# [What you will do]
For this exercise, restate word for word only the lines from the one containing "[Přihlášení uživatele] (195, 17)" through the last line below. Pictures do not get copied.

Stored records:
╔══
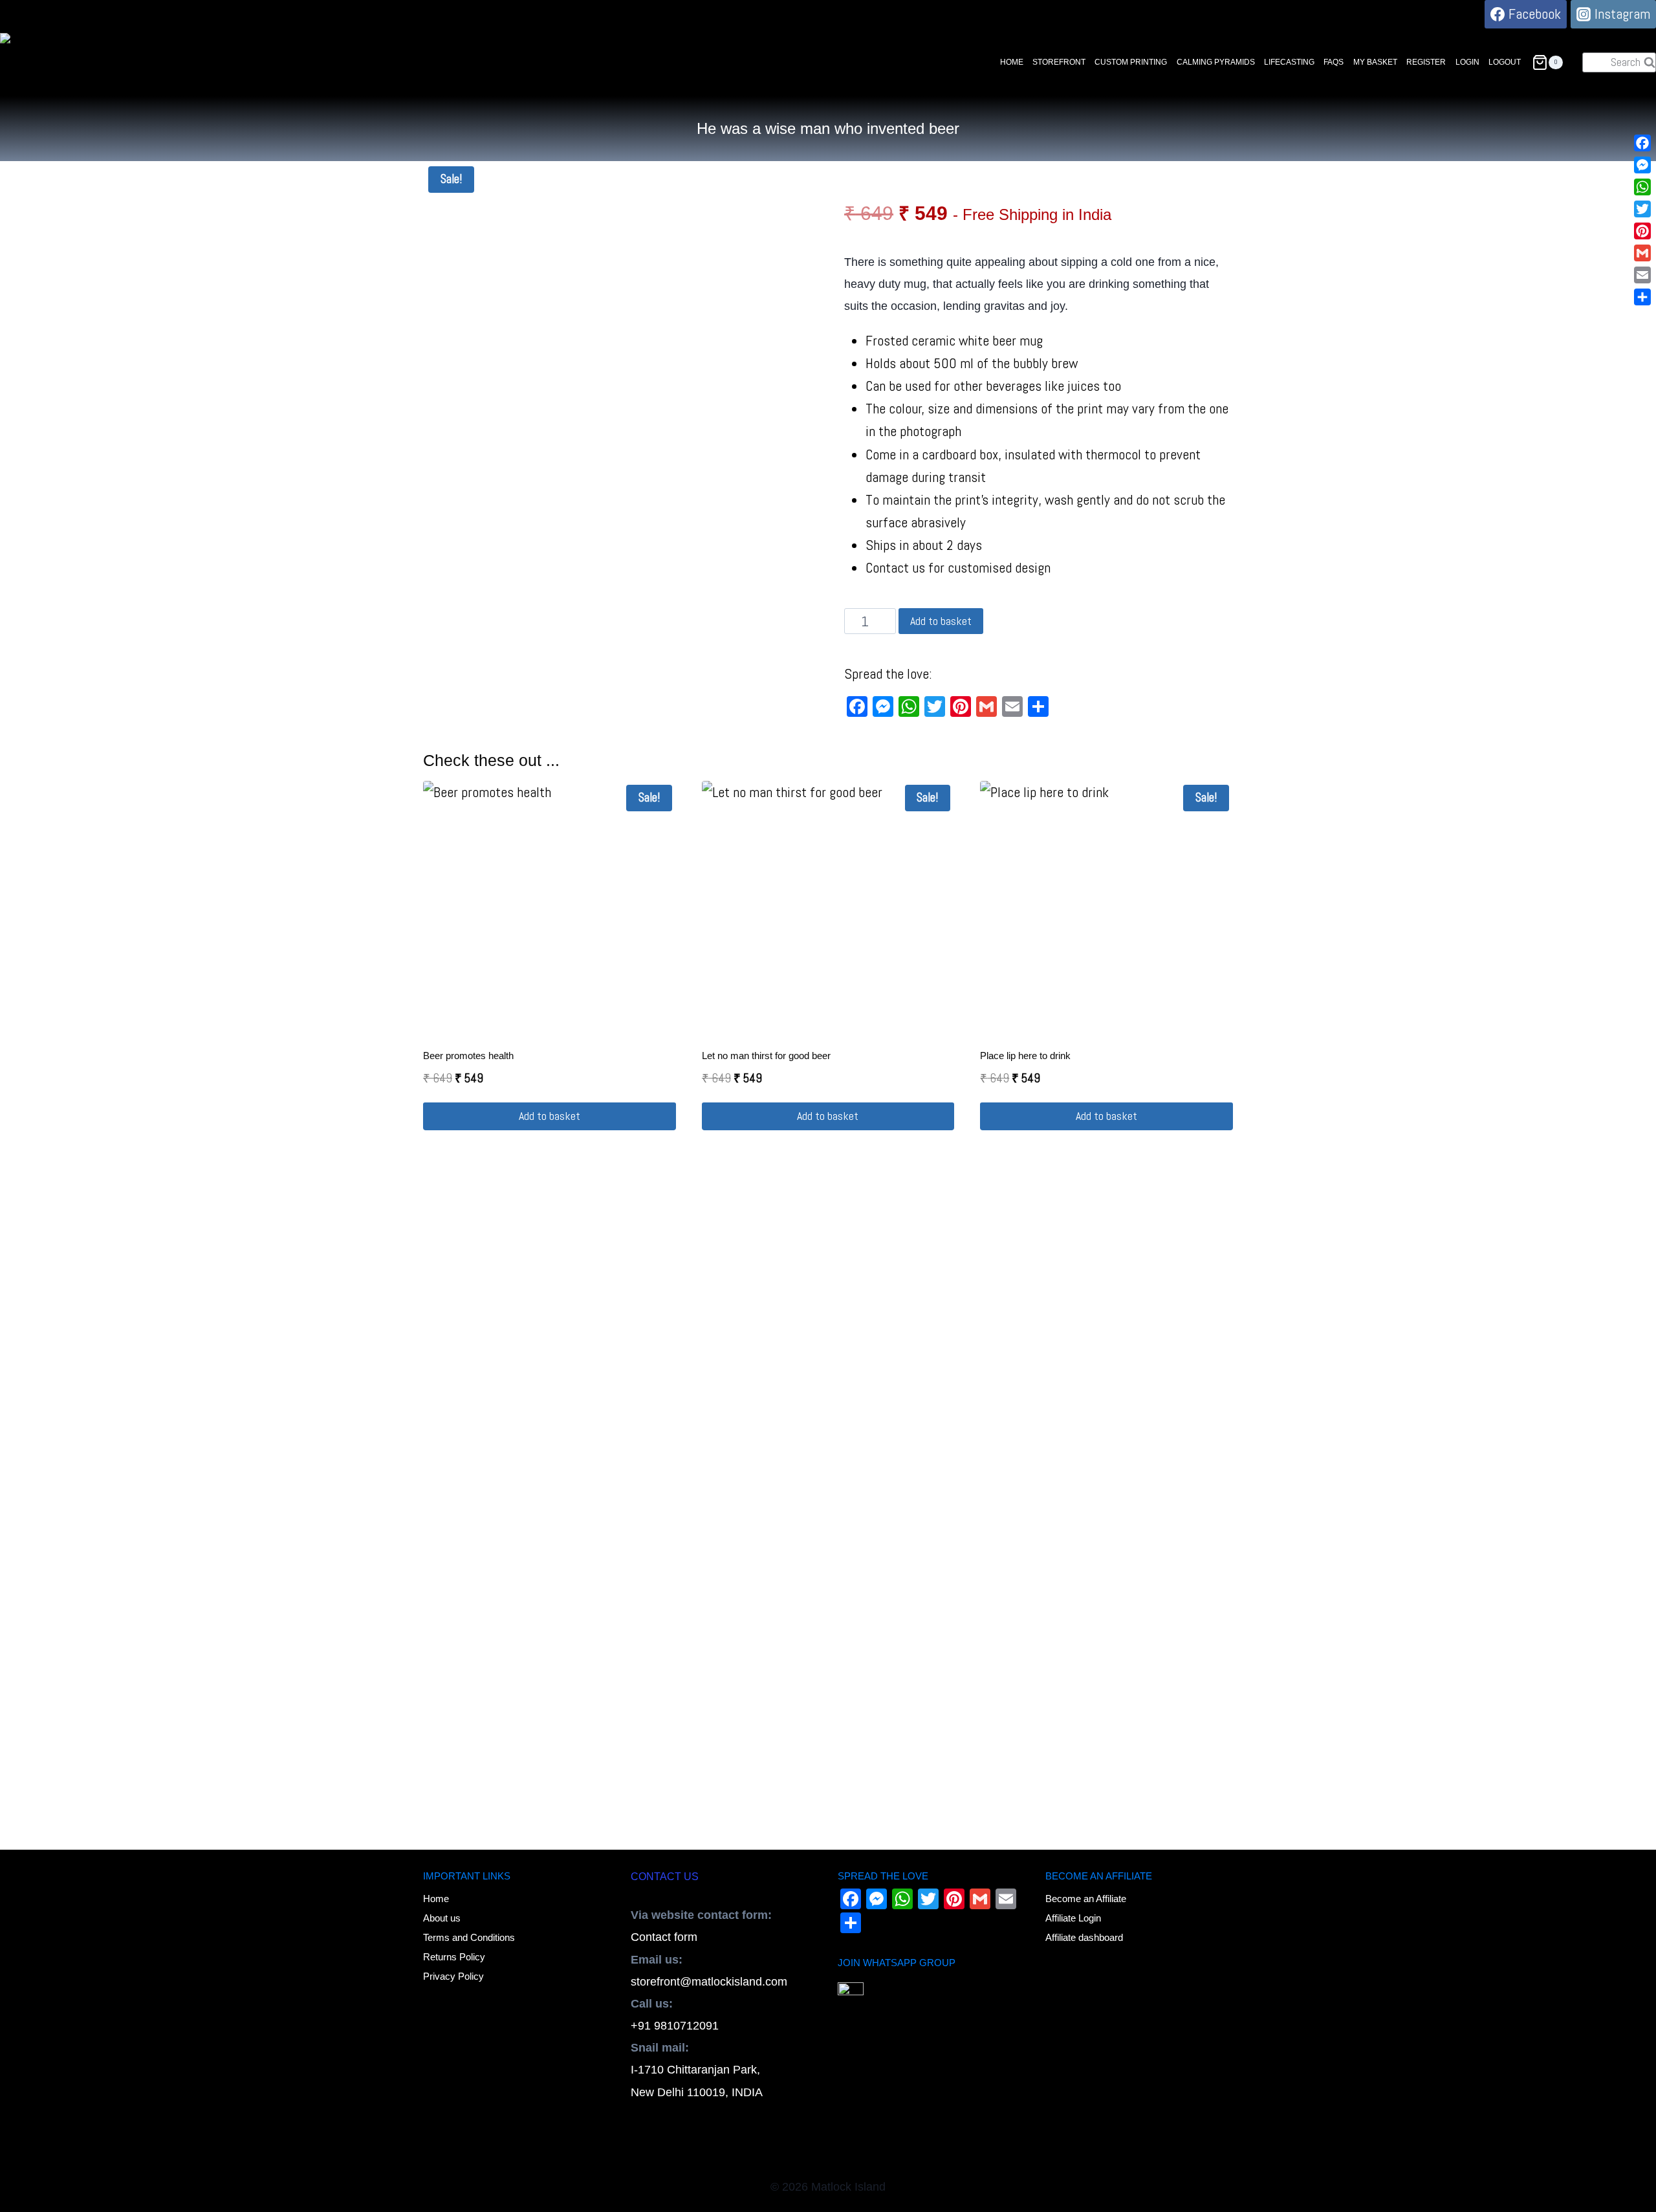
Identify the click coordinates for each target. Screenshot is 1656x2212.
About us (442, 1917)
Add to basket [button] (549, 1115)
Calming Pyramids (1216, 62)
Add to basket (941, 620)
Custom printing (1131, 62)
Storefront (1058, 62)
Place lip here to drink (1025, 1055)
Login (1467, 62)
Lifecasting (1289, 62)
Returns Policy (454, 1956)
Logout (1504, 62)
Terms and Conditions (469, 1937)
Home (1011, 62)
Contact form (664, 1937)
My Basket (1375, 62)
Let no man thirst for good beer (766, 1055)
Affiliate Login (1073, 1917)
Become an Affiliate (1085, 1898)
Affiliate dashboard (1084, 1937)
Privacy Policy (453, 1976)
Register (1426, 62)
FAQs (1334, 62)
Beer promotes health (468, 1055)
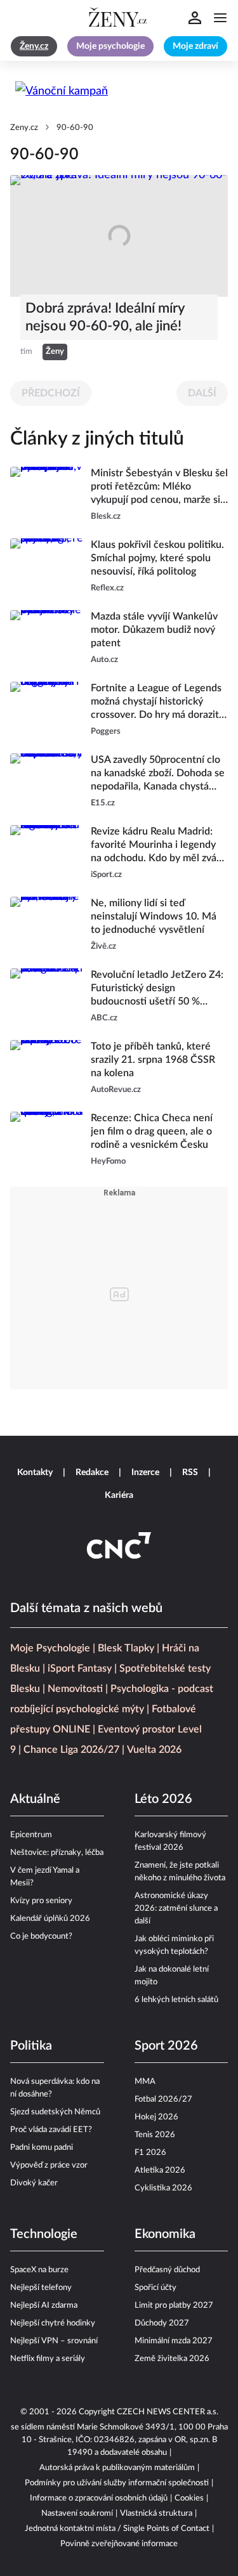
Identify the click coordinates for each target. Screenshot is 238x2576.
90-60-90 (74, 128)
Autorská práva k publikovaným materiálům (117, 2468)
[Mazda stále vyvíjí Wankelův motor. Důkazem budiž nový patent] (46, 638)
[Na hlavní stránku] (119, 18)
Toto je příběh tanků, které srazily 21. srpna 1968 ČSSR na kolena (153, 1059)
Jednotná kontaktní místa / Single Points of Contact (117, 2529)
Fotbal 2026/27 (163, 2099)
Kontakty (35, 1472)
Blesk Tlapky (126, 1648)
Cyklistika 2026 (163, 2188)
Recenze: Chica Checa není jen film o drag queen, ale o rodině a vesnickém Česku (152, 1131)
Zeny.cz (24, 128)
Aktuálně (35, 1799)
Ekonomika (165, 2234)
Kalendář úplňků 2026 (50, 1919)
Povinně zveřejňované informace (119, 2544)
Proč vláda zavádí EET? (51, 2130)
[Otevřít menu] (220, 17)
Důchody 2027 (162, 2323)
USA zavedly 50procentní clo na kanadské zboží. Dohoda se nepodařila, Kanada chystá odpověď (158, 774)
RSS (190, 1472)
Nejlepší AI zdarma (43, 2305)
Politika (31, 2045)
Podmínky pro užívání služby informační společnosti (117, 2483)
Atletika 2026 (160, 2170)
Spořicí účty (155, 2288)
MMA (145, 2082)
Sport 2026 (166, 2045)
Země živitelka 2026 (172, 2359)
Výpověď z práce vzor (49, 2165)
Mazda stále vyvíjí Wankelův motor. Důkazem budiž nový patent (154, 629)
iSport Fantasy (80, 1668)
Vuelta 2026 (154, 1750)
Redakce (92, 1472)
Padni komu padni (41, 2147)
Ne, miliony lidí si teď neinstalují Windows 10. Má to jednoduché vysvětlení (153, 916)
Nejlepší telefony (41, 2288)
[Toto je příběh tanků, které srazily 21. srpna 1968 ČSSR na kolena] (46, 1068)
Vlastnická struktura (156, 2513)
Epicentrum (31, 1835)
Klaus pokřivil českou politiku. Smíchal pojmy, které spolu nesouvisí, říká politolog (157, 558)
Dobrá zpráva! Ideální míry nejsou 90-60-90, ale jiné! (104, 317)
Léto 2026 (163, 1799)
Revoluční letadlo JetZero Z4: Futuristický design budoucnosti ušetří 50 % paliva (157, 989)
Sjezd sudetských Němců (55, 2112)
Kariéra (119, 1495)
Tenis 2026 (155, 2135)
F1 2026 (150, 2153)
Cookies (189, 2498)
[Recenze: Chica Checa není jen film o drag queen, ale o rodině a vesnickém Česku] (46, 1140)
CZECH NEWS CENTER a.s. (167, 2412)
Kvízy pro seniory (41, 1901)
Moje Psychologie (50, 1648)
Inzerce (145, 1472)
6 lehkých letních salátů (176, 2000)
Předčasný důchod (167, 2270)
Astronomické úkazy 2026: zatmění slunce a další (176, 1908)
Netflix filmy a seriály (47, 2359)
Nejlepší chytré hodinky (52, 2323)
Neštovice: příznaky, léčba (56, 1853)
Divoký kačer (34, 2183)
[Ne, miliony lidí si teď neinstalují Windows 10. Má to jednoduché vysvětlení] (46, 925)
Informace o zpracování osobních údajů (99, 2498)
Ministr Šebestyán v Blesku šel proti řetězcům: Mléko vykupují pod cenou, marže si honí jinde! (159, 487)
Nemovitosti (75, 1689)
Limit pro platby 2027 (174, 2305)
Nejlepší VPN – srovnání (54, 2341)
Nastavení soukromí (77, 2513)
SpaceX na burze (39, 2270)
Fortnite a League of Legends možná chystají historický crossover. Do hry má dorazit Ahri (156, 702)
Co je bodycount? (41, 1936)
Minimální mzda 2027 (174, 2341)
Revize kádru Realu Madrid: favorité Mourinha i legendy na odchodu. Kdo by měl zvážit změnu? (159, 845)
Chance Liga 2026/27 (71, 1750)
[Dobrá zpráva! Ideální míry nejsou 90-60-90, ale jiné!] (119, 236)
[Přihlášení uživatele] (195, 17)
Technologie (43, 2234)
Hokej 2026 (156, 2117)
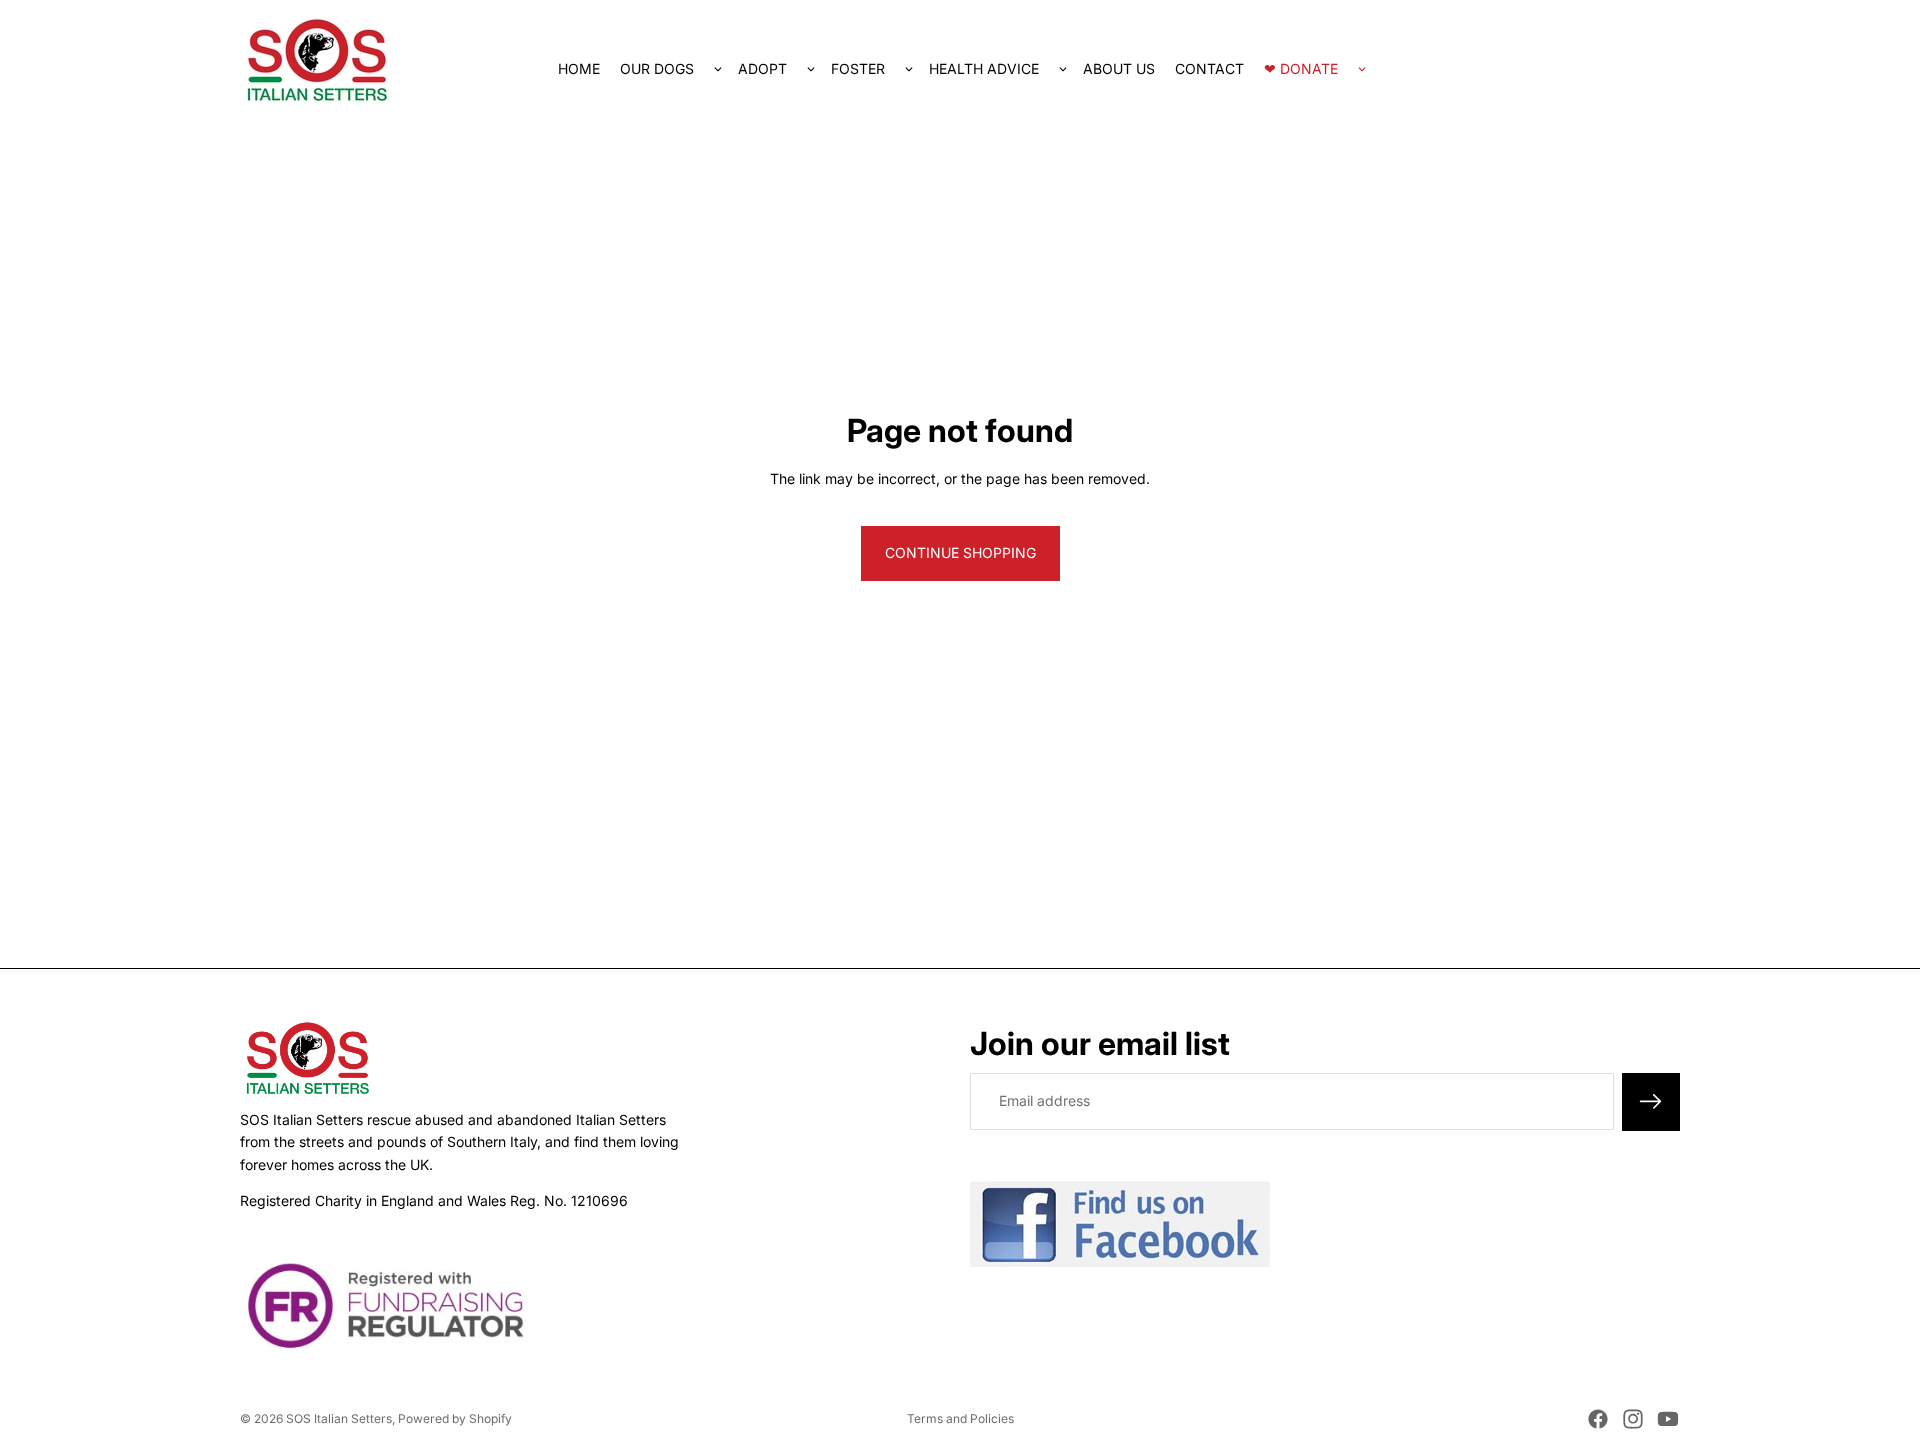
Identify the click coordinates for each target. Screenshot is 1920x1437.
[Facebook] (1598, 1419)
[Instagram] (1633, 1419)
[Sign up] (1651, 1101)
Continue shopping (960, 552)
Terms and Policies (960, 1418)
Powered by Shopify (455, 1418)
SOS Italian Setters (339, 1418)
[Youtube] (1668, 1419)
╚══
# [Response to the task]
[Přihlášení uživatele] (195, 17)
Technologie (43, 2234)
Hokej 2026 (156, 2117)
Identify the click coordinates for each target. Screenshot is 1920x1437.
[Facebook] (1598, 1419)
[Instagram] (1633, 1419)
[Sign up] (1651, 1101)
Continue shopping (960, 552)
Terms and Policies (960, 1418)
Powered by Shopify (455, 1418)
SOS Italian Setters (339, 1418)
[Youtube] (1668, 1419)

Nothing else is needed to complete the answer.